Rysunek 7 - przykład diod przystowanych do zamontowania na radiatorze
Kupicie je na aukcja w cenie od 2 do 20 zł za sztukę. Najtańsze i bardzo dobre jakości są z rosyjskiej elektroniki wojskowej. Powinny mieć parametry 75-100 A /300-600 V. (są najbardziej typowe). Instalujecie je zawsze na radiatorze – ale uwaga – na miedzianym, a nie aluminiowym, ze względu na środowisko morskie.
Jakie są zalety tego rozwiązania? Bezobsługowość. Wady? Niestety na diodzie występuje spadek napięcia rzędu 0,7 V. Istnieją diody z mniejszym spadkiem napięcia – rzędu 0,3 V (Schottky'go). Ale mimo wszystko jest to problem, jeśli nie zastosujecie regulowanego wzbudzenia alternatora.
Jeżeli zastosujecie, to problem w ogóle nie występuje, gdyż po prostu w ustawieniach skorygujecie wartość napięcia na wyjściu z alternatora. Jeżeli regulator wzbudzenia, taki jak projektuje Krzysiek Puton dla SSI, będzie odczytywał napięcie na zaciskach akumulatora, to problem w ogóle nie wystąpi – korekta będzie następowała automatycznie.

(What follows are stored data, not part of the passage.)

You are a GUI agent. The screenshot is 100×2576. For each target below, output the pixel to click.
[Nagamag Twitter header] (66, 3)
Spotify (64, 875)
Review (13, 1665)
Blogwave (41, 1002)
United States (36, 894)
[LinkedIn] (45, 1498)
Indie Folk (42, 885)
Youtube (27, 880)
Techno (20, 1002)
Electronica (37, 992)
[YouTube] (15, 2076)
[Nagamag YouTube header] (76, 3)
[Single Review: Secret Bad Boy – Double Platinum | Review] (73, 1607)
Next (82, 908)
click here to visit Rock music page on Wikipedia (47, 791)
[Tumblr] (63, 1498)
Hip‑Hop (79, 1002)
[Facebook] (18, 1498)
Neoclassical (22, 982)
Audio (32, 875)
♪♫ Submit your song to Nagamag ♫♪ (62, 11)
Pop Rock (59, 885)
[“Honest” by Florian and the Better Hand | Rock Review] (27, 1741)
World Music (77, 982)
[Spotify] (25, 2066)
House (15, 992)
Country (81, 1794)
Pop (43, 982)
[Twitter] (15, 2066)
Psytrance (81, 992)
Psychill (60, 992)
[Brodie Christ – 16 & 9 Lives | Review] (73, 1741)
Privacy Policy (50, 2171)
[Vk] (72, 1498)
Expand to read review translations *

Niestety przy długich przelotach na silniku układ ten jest niebezpieczny. Zauważmy, że dwa banki są połączone faktycznie równolegle. Zatem mniejszy akumulator rozruchowy naładuje się szybciej, zanim naładuje się głęboko rozładowany akumulator hotelowy. Czyli przy długiej pracy doprowadzimy do gazowania akumulatora rozruchowego i jego uszkodzenia. Tani pomysł na uniknięcie? Zastosowanie przełącznika 1,2, 1+2 i uwaga: STANDARDOWA PRACA W TRYBIE 1+2 oraz monitoring stanu każdego z nich. Gdy widzimy, że akumulator rozruchowy osiągnął już stan naładowania przełączamy ręcznie całość ładowania na hotelowy (i prosimy Anioła Stróża, aby nam przypomniał potem o powrocie do układu 1+2.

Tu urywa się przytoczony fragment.